Step Two: Practice your interview skills to Prepare for On-Campus Interviews
I once had a student tell me that she didn’t need to practice her interview skills because she had previously interviewed for and obtained a position at a store in the mall. Unfortunately, this is a fallacy that a lot of law students believe. But legal interviews are far more intense than most interviews. Law firms expect you to be polished, professional, and focused.
Essential preparation includes the following:
- Obtain a list of common OCI questions. Most law schools have a list of the most common on-campus interview questions, and the OCI Success Series contains a book that details the most common questions along with how to effectively answer them. Getting your hands on common OCI questions will be your starting point because you can’t adequately prepare if you don’t know what the interviewer will ask.
- Practice your answers aloud. Students spend considerable time thinking about how they will answer the interview questions. Some students even prepare by handwriting or typing and then studying their answers. But students often forget to practice their answers out loud. This is one of the most important steps in interview preparation because speaking your answers is more difficult than thinking about how you plan to answer or writing your answers.
- Attend a mock interview. Many schools offer a mock interview program in advance of OCI where students can get feedback on their interview skills and practice their answers before the big interviews. If your school doesn’t offer this, consider asking your career advisor to mock interview you. It’s also helpful to practice with a friend or family member (though I don’t recommend this being your only source of mock interview preparation) because it can help you build confidence answering questions on the spot.
Step Three: Participate in pre-OCI or “precruiting” events
Prior to OCI season, large law firms offer a number of opportunities for students to get to know their firms. These events are helpful for at least two reasons:
- They help you build connections in advance of the interview.

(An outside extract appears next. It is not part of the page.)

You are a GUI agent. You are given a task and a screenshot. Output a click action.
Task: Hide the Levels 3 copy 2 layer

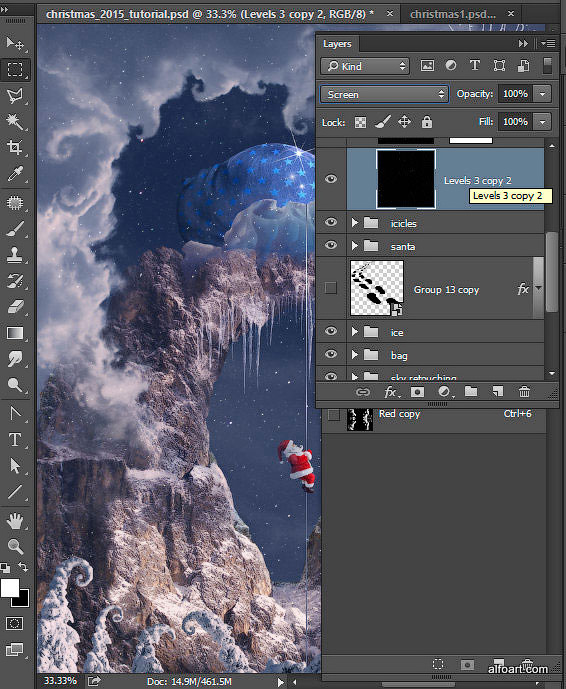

Many law firms will send attorneys–some of whom are members of the hiring committee or will be conducting on-campus or callback interviews–to attend the pre-OCI events. Making a good impression during one of these events can help you during the interview process because the firm will already have a favorable opinion of you.
- They can help you answer interview questions. One common question that students struggle with is “Why do you want to work here?” Networking with the firm prior to the interview can help you answer this question because you will likely learn something unique or special about the firm that you can use as one of the reasons that you are interested in the firm. (As I explain in Landing the Big Law Firm Job: How to Answer the most Common On-Campus Interview Questions, one reason is not enough.)
Step Four: Do your homework
Before stepping foot in the interview room (and even before drafting your cover letter and resume), you need to know your audience.
Most large law firms are business law firms, which means they generally represent business entities and their practice areas involve some form of business. Think about it like this: who needs contracts drafted? Typically businesses. Who needs intellectual property protection? Businesses. Who needs to be defended in a lawsuit? Often businesses.
The information in the paragraph above should give you a general idea of what your audience seeks, but in addition, you should know the following before the interview:
- Who are the firm’s clients?
- What are the firm’s largest practice areas?
- What makes the firm and its summer associate program unique?
In short, you’ll need to thoroughly research the firm before the interview, so you can be prepared to answer questions like, “Why do you want to work here?”, “What do you know about the firm?”, and “What areas of law interest you?”.
Conclusion to How to Prepare for On-Campus Interviews
Thorough preparation is critical to on-campus interview success. To maximize success, be sure to take advantage of the resources and pre-OCI activities your school offers.